DIRECTIONS FOR THIS TASK | The full set of records must be printed exactly as given.
#####
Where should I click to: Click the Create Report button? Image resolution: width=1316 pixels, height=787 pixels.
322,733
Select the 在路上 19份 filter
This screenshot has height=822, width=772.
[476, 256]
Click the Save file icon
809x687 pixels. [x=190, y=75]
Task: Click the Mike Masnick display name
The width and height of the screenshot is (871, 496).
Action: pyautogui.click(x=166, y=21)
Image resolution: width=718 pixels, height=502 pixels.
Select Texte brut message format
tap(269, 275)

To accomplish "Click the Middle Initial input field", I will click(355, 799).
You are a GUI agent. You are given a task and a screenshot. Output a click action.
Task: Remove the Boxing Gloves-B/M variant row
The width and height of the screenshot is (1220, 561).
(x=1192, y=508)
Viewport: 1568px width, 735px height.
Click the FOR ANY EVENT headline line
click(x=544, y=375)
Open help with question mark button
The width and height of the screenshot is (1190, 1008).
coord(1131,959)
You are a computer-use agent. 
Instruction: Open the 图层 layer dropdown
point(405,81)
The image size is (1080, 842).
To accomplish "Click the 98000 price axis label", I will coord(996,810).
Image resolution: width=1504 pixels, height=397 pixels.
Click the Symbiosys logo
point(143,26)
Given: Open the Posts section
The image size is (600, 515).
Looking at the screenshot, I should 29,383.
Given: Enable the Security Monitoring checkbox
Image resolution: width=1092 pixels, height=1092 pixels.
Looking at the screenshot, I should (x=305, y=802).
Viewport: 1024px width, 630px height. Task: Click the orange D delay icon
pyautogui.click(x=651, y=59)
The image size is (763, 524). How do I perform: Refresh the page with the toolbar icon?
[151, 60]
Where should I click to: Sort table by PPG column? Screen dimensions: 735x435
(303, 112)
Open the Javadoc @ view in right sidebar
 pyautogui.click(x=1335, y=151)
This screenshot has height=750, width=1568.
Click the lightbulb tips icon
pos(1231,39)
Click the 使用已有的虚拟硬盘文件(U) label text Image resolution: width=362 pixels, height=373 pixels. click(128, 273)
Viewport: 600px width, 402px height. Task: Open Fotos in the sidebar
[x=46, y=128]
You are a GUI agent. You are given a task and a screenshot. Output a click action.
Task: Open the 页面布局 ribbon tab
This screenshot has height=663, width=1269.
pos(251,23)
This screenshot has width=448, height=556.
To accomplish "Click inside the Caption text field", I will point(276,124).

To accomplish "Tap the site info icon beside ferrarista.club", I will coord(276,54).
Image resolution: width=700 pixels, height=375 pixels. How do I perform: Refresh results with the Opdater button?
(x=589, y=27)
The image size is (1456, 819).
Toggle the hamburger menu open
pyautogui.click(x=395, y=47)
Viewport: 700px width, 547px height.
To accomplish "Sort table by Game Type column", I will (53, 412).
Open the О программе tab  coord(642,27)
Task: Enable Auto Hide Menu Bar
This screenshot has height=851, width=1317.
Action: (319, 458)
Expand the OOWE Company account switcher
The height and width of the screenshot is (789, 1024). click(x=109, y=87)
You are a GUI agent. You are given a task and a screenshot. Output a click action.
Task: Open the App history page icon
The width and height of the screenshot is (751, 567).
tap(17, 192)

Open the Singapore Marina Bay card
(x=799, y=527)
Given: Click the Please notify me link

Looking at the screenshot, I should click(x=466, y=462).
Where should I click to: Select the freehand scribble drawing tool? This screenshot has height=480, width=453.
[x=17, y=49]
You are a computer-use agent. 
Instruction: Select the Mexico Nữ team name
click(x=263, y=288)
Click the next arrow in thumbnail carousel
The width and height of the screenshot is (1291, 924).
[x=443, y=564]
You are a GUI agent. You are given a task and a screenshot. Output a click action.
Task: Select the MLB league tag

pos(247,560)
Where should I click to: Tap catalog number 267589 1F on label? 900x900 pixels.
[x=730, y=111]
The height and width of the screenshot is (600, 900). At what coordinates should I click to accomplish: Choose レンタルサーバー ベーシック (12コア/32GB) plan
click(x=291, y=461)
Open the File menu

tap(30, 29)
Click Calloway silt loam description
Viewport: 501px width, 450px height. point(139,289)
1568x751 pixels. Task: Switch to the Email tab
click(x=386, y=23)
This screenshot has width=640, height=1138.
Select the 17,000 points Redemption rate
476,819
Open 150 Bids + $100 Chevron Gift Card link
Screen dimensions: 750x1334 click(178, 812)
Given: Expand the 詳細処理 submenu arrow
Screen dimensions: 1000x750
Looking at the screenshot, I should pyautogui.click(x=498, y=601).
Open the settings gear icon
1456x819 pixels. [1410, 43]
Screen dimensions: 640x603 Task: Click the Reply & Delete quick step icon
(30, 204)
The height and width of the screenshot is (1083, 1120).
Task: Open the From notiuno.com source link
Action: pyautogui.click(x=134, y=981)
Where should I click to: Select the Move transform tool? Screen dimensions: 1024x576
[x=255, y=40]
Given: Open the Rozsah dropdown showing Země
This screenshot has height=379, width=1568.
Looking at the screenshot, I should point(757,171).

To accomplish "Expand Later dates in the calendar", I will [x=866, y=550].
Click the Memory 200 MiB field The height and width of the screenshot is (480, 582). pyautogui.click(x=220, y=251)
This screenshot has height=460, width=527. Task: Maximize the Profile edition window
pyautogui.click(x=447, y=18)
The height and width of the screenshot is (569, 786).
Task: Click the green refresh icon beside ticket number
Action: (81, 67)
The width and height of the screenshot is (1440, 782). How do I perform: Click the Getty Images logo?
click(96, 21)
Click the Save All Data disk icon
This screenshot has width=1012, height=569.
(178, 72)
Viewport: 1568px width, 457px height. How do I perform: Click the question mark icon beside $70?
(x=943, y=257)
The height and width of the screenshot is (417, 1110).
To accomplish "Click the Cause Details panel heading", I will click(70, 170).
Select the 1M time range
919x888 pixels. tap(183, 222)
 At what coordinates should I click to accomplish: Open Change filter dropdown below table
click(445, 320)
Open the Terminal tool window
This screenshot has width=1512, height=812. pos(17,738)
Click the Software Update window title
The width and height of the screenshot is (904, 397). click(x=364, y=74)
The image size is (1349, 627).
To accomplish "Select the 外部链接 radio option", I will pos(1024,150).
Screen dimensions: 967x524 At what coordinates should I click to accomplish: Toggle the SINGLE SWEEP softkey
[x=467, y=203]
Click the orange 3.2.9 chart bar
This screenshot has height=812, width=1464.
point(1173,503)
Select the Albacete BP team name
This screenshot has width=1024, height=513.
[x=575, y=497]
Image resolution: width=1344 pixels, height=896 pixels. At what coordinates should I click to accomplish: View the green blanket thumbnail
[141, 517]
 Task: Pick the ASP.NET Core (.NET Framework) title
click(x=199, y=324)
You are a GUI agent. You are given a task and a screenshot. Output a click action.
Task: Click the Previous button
#####
EXERCISE OUTPUT |
Where should I click to: Click the Create Report button? Image resolution: width=1316 pixels, height=787 pixels.
322,733
Select the 在路上 19份 filter
This screenshot has height=822, width=772.
[476, 256]
Click the Save file icon
809x687 pixels. [x=190, y=75]
Task: Click the Mike Masnick display name
The width and height of the screenshot is (871, 496).
Action: pyautogui.click(x=166, y=21)
Image resolution: width=718 pixels, height=502 pixels.
Select Texte brut message format
tap(269, 275)

To accomplish "Click the Middle Initial input field", I will click(355, 799).
You are a GUI agent. You are given a task and a screenshot. Output a click action.
Task: Remove the Boxing Gloves-B/M variant row
The width and height of the screenshot is (1220, 561).
(x=1192, y=508)
Viewport: 1568px width, 735px height.
Click the FOR ANY EVENT headline line
click(x=544, y=375)
Open help with question mark button
The width and height of the screenshot is (1190, 1008).
coord(1131,959)
You are a computer-use agent. 
Instruction: Open the 图层 layer dropdown
point(405,81)
The image size is (1080, 842).
To accomplish "Click the 98000 price axis label", I will coord(996,810).
Image resolution: width=1504 pixels, height=397 pixels.
Click the Symbiosys logo
point(143,26)
Given: Open the Posts section
The image size is (600, 515).
Looking at the screenshot, I should 29,383.
Given: Enable the Security Monitoring checkbox
Image resolution: width=1092 pixels, height=1092 pixels.
Looking at the screenshot, I should (x=305, y=802).
Viewport: 1024px width, 630px height. Task: Click the orange D delay icon
pyautogui.click(x=651, y=59)
The image size is (763, 524). How do I perform: Refresh the page with the toolbar icon?
[151, 60]
Where should I click to: Sort table by PPG column? Screen dimensions: 735x435
(303, 112)
Open the Javadoc @ view in right sidebar
 pyautogui.click(x=1335, y=151)
This screenshot has height=750, width=1568.
Click the lightbulb tips icon
pos(1231,39)
Click the 使用已有的虚拟硬盘文件(U) label text Image resolution: width=362 pixels, height=373 pixels. click(128, 273)
Viewport: 600px width, 402px height. Task: Open Fotos in the sidebar
[x=46, y=128]
You are a GUI agent. You are given a task and a screenshot. Output a click action.
Task: Open the 页面布局 ribbon tab
This screenshot has height=663, width=1269.
pos(251,23)
This screenshot has width=448, height=556.
To accomplish "Click inside the Caption text field", I will point(276,124).

To accomplish "Tap the site info icon beside ferrarista.club", I will coord(276,54).
Image resolution: width=700 pixels, height=375 pixels. How do I perform: Refresh results with the Opdater button?
(x=589, y=27)
The image size is (1456, 819).
Toggle the hamburger menu open
pyautogui.click(x=395, y=47)
Viewport: 700px width, 547px height.
To accomplish "Sort table by Game Type column", I will (53, 412).
Open the О программе tab  coord(642,27)
Task: Enable Auto Hide Menu Bar
This screenshot has height=851, width=1317.
Action: (319, 458)
Expand the OOWE Company account switcher
The height and width of the screenshot is (789, 1024). click(x=109, y=87)
You are a GUI agent. You are given a task and a screenshot. Output a click action.
Task: Open the App history page icon
The width and height of the screenshot is (751, 567).
tap(17, 192)

Open the Singapore Marina Bay card
(x=799, y=527)
Given: Click the Please notify me link

Looking at the screenshot, I should click(x=466, y=462).
Where should I click to: Select the freehand scribble drawing tool? This screenshot has height=480, width=453.
[x=17, y=49]
You are a computer-use agent. 
Instruction: Select the Mexico Nữ team name
click(x=263, y=288)
Click the next arrow in thumbnail carousel
The width and height of the screenshot is (1291, 924).
[x=443, y=564]
You are a GUI agent. You are given a task and a screenshot. Output a click action.
Task: Select the MLB league tag

pos(247,560)
Where should I click to: Tap catalog number 267589 1F on label? 900x900 pixels.
[x=730, y=111]
The height and width of the screenshot is (600, 900). At what coordinates should I click to accomplish: Choose レンタルサーバー ベーシック (12コア/32GB) plan
click(x=291, y=461)
Open the File menu

tap(30, 29)
Click Calloway silt loam description
Viewport: 501px width, 450px height. point(139,289)
1568x751 pixels. Task: Switch to the Email tab
click(x=386, y=23)
This screenshot has width=640, height=1138.
Select the 17,000 points Redemption rate
476,819
Open 150 Bids + $100 Chevron Gift Card link
Screen dimensions: 750x1334 click(178, 812)
Given: Expand the 詳細処理 submenu arrow
Screen dimensions: 1000x750
Looking at the screenshot, I should pyautogui.click(x=498, y=601).
Open the settings gear icon
1456x819 pixels. [1410, 43]
Screen dimensions: 640x603 Task: Click the Reply & Delete quick step icon
(30, 204)
The height and width of the screenshot is (1083, 1120).
Task: Open the From notiuno.com source link
Action: pyautogui.click(x=134, y=981)
Where should I click to: Select the Move transform tool? Screen dimensions: 1024x576
[x=255, y=40]
Given: Open the Rozsah dropdown showing Země
This screenshot has height=379, width=1568.
Looking at the screenshot, I should point(757,171).

To accomplish "Expand Later dates in the calendar", I will [x=866, y=550].
Click the Memory 200 MiB field The height and width of the screenshot is (480, 582). pyautogui.click(x=220, y=251)
This screenshot has height=460, width=527. Task: Maximize the Profile edition window
pyautogui.click(x=447, y=18)
The height and width of the screenshot is (569, 786).
Task: Click the green refresh icon beside ticket number
Action: (81, 67)
The width and height of the screenshot is (1440, 782). How do I perform: Click the Getty Images logo?
click(96, 21)
Click the Save All Data disk icon
This screenshot has width=1012, height=569.
(178, 72)
Viewport: 1568px width, 457px height. How do I perform: Click the question mark icon beside $70?
(x=943, y=257)
The height and width of the screenshot is (417, 1110).
To accomplish "Click the Cause Details panel heading", I will click(70, 170).
Select the 1M time range
919x888 pixels. tap(183, 222)
 At what coordinates should I click to accomplish: Open Change filter dropdown below table
click(445, 320)
Open the Terminal tool window
This screenshot has width=1512, height=812. pos(17,738)
Click the Software Update window title
The width and height of the screenshot is (904, 397). click(x=364, y=74)
The image size is (1349, 627).
To accomplish "Select the 外部链接 radio option", I will pos(1024,150).
Screen dimensions: 967x524 At what coordinates should I click to accomplish: Toggle the SINGLE SWEEP softkey
[x=467, y=203]
Click the orange 3.2.9 chart bar
This screenshot has height=812, width=1464.
point(1173,503)
Select the Albacete BP team name
This screenshot has width=1024, height=513.
[x=575, y=497]
Image resolution: width=1344 pixels, height=896 pixels. At what coordinates should I click to accomplish: View the green blanket thumbnail
[141, 517]
 Task: Pick the ASP.NET Core (.NET Framework) title
click(x=199, y=324)
You are a GUI agent. You are given a task and a screenshot. Output a click action.
Task: Click the Previous button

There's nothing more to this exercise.